American
consumers would save $10 billion from lower electricity prices, if states
matched the best practices of 13 fully deregulated US states, said the
Fraser Institute.
It describes itself as Canada's leading public
policy research organization.
The 30-year-old organization is dedicated to
enhancing the quality of life by researching the role of competitive markets,
lower taxes and less regulation.
The group says it seeks market solutions to public
policy problems.
It's funded by tax-deductible contributions.
Moving Ontario and the rest of Canada to the
Alberta level of competition would cut prices in Canada by an equivalent amount,
saving residential customers alone about $1 billion.

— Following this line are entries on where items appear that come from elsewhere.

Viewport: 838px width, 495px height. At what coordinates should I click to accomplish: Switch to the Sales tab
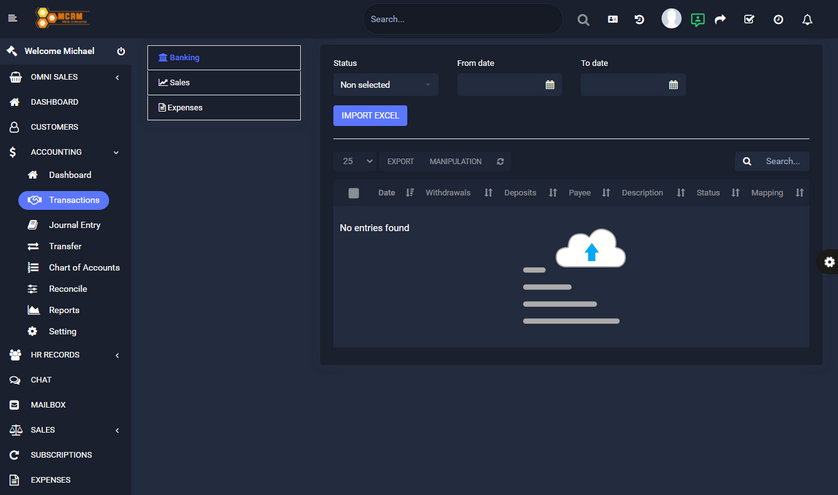pyautogui.click(x=224, y=83)
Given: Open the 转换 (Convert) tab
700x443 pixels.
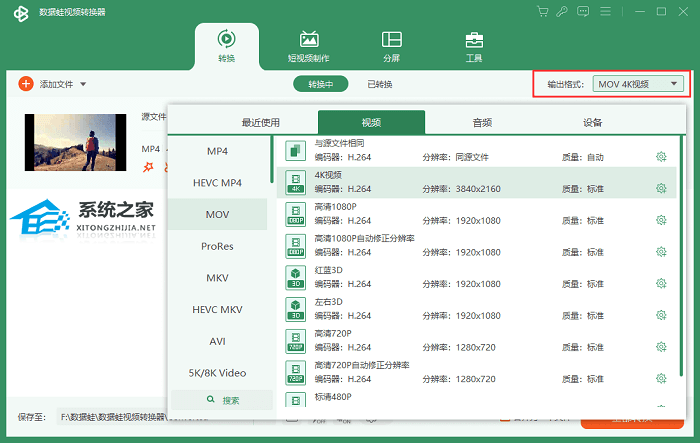Looking at the screenshot, I should [226, 45].
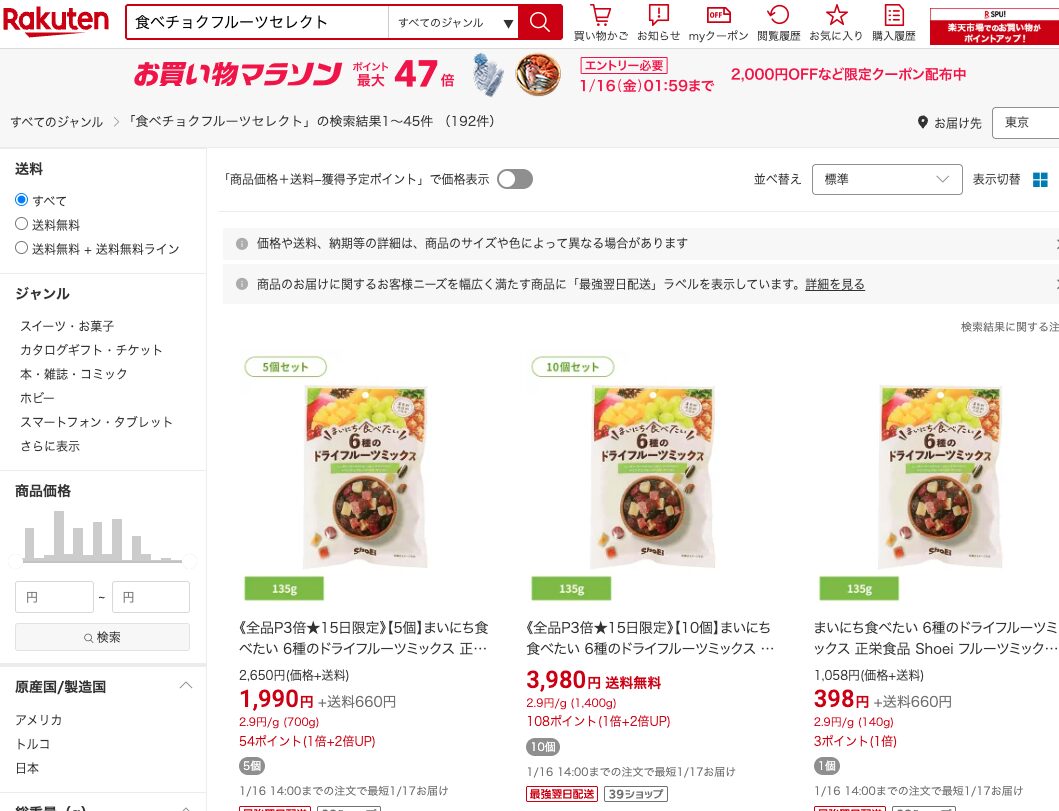The image size is (1059, 811).
Task: Collapse the 原産国/製造国 filter section
Action: [x=186, y=686]
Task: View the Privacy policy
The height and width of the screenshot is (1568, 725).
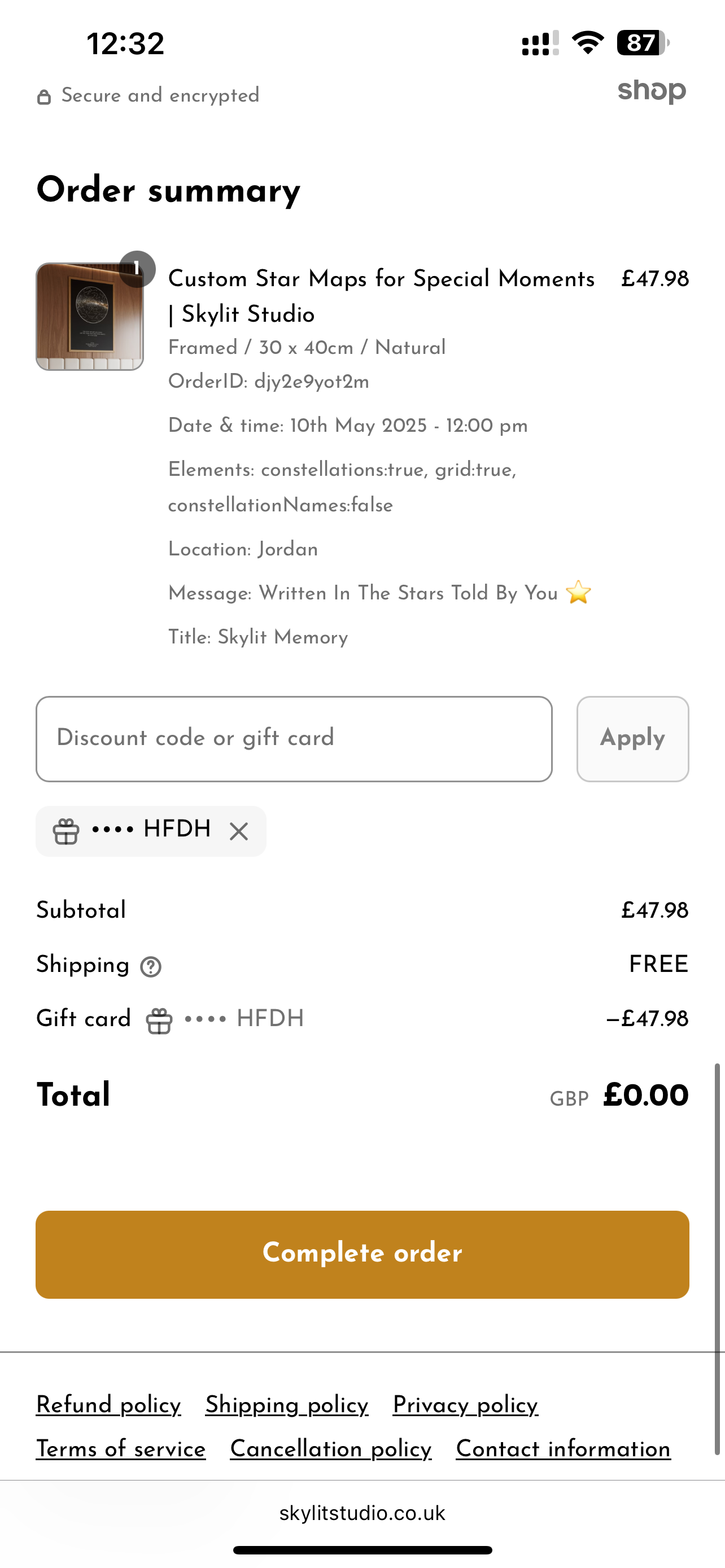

The pro-market study also concluded that:
• US states that have yet to reform could
deregulate and drop prices by 7% to 9% over five years;
• Alberta and 13 US states lead the way in North
American deregulation but Ontario has turned the furthest away from deregulation
reforms since 2000 and now ranks below California, and
• Deregulated states are attracting more new
generation supplies with 80% faster per capita growth in the US and even more in
Canada.
Opponents of deregulation point to the failed
California experience and Enron as evidence against reforming electricity
markets, said Mark Mullins, principal author of the study.

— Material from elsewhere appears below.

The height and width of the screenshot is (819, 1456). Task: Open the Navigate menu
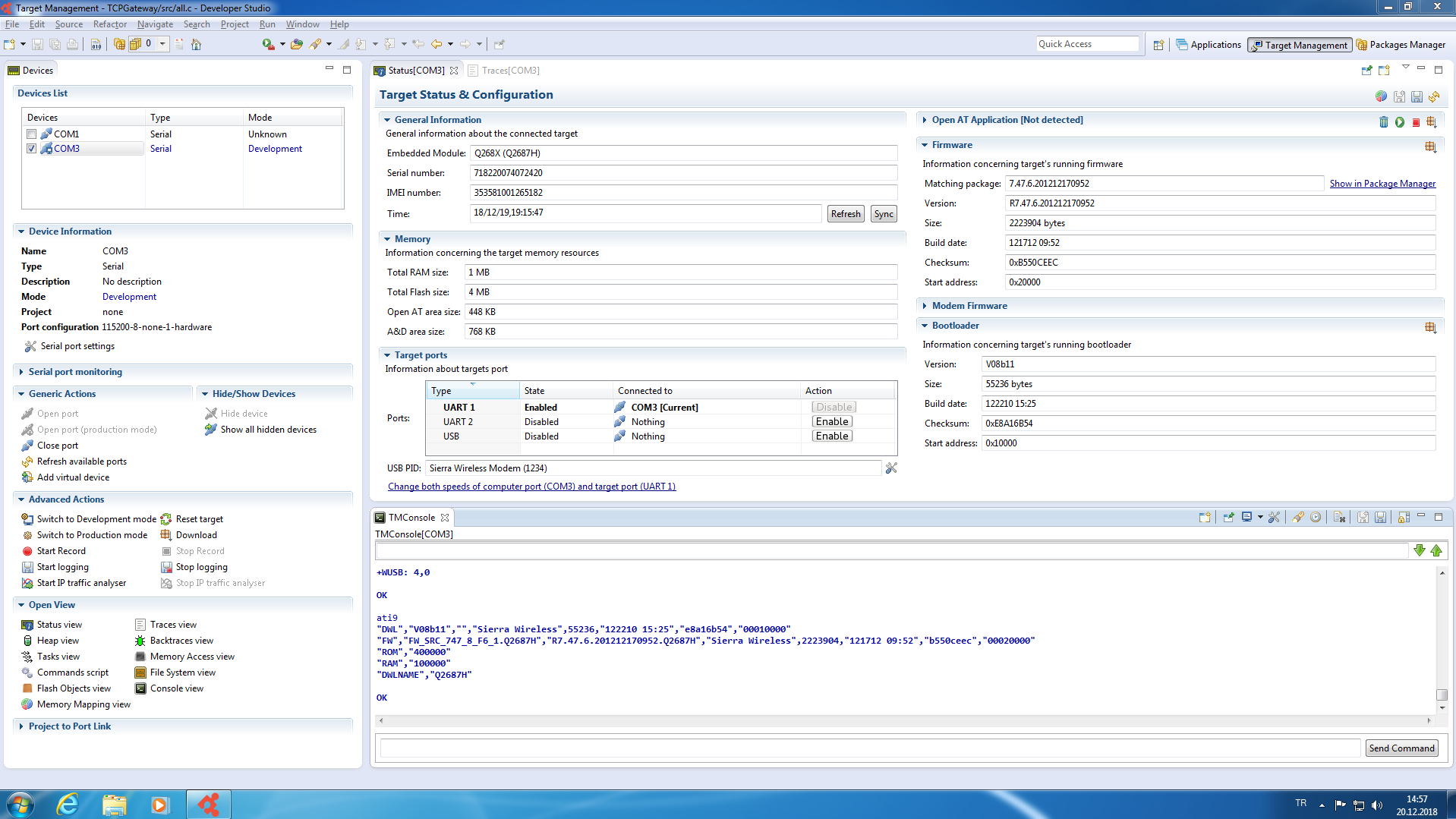pos(155,24)
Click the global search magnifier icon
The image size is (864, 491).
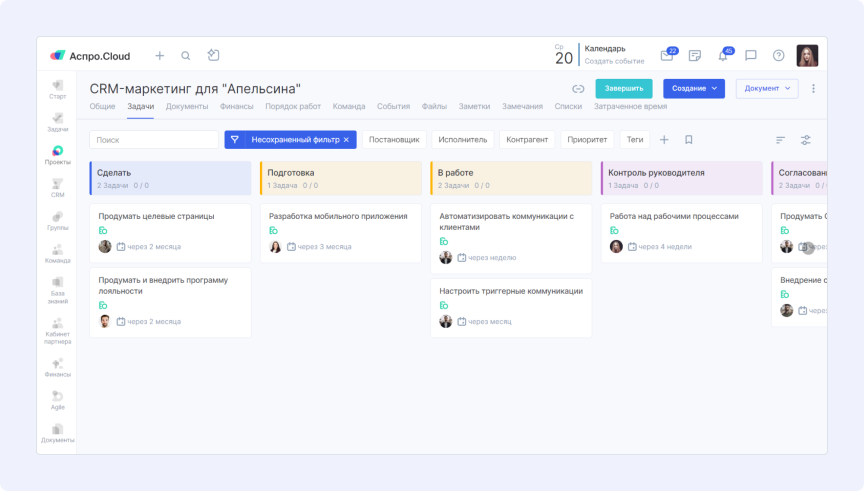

"This study shows that they are dead wrong in
that belief. The benefits of competition and consumer choice can already
be demonstrated in places that have chosen to deregulate: much greater supply
and lower electricity prices."
Participants in electricity markets are despondent
because of the public opinion fallout from industry setbacks and have done a
poor job in disseminating the consumer benefits of competition to counter those
attacks, the study said.
"The real constraints on deriving consumer
benefits from this industry are public misconceptions and the unwillingness of
many politicians to create positive change."
The report assesses how deregulation affects new
electricity supply and retail prices and examines the experiences of global
deregulation reform leaders in Canada, the US, Australia, UK and New Zealand.

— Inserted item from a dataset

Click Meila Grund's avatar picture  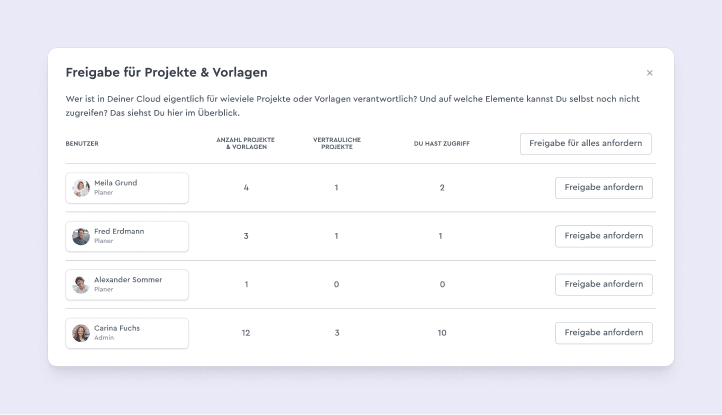coord(81,188)
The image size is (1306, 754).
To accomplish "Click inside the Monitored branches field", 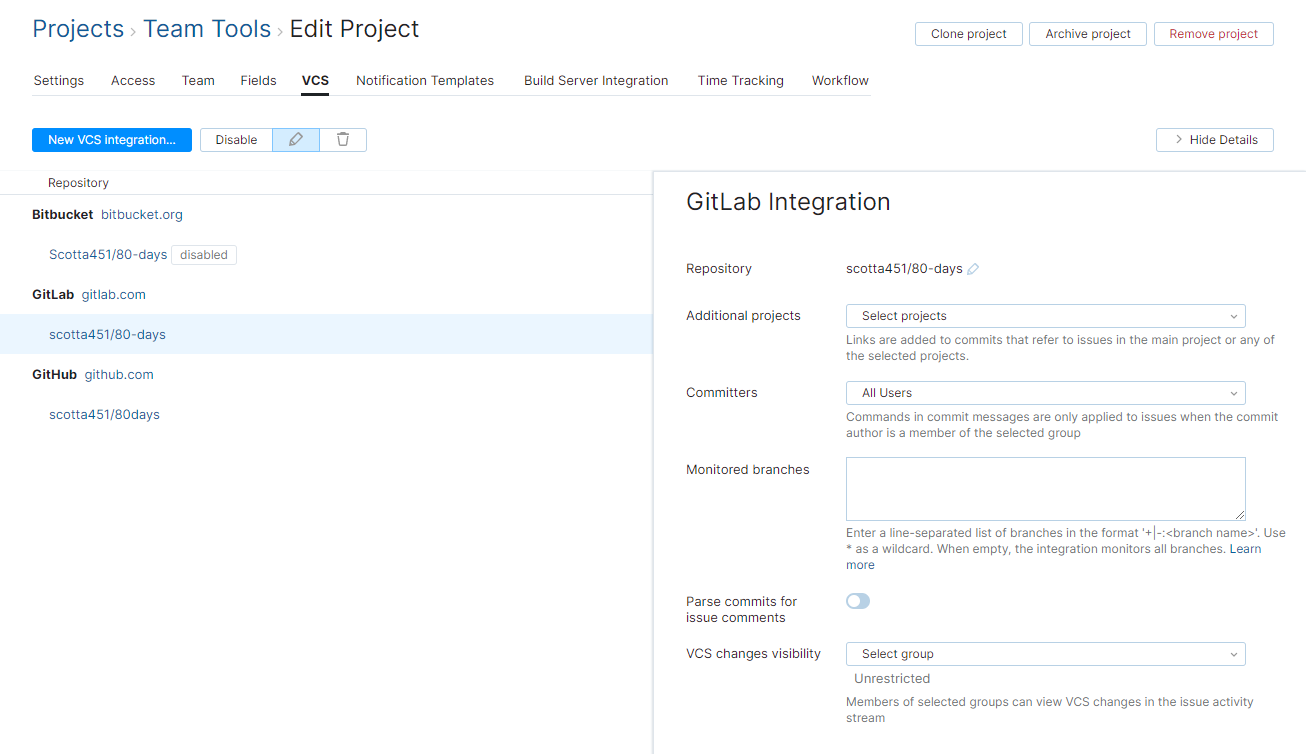I will click(x=1044, y=488).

It concludes that deregulation has lowered after-inflation electricity prices in
the US, UK and Australia.
Retail residential prices in deregulated US states
dropped 80% faster than non-competitive states over the last five years and
non-residential prices dropped 65% faster, the report said.
Prices in Alberta and New Zealand have risen
"for exceptional reasons unrelated to deregulation."
The Australian states of New South Wales and
Queensland would see smaller price drops -- between 3% and 4% -- because they
are already substantially deregulated, the report said.
Recommendations to non-competitive jurisdictions,
include:
• Create a competitive frame by preparing a
deregulation plan backed by legislation, opening the market to all customers
with full competition in generation and distribution and competitive billing and
metering;
• Restructure the generation sector by
separating generation from transmission, privatizing generation assets,
encouraging bilateral contracting in wholesale markets and recovery of all
stranded costs;
• Restructure distribution with no automatic
default provider, implement performance-based price regulation along with
full-cost network pricing and open access to the transmission grid;
• Empower customers through customer education
programs, full choice to switch providers and open access to customer
information, and
• Improve regulation by integrating retail gas
and electricity regulation, reforming regulatory organizations and practices and
providing sufficient funding for regulatory duties.
The study did not attempt its own ranking of
jurisdictions.
It cited the existing RED (Retail Electricity
Deregulation) Index rankings compiled by the Center for the Advancement of
Energy Markets.
The study was funded out of general revenue from
The Fraser Institute, Mullins told RT.
"We keep donations and donors completely
separate from our researchers and their research agenda," Mullins said.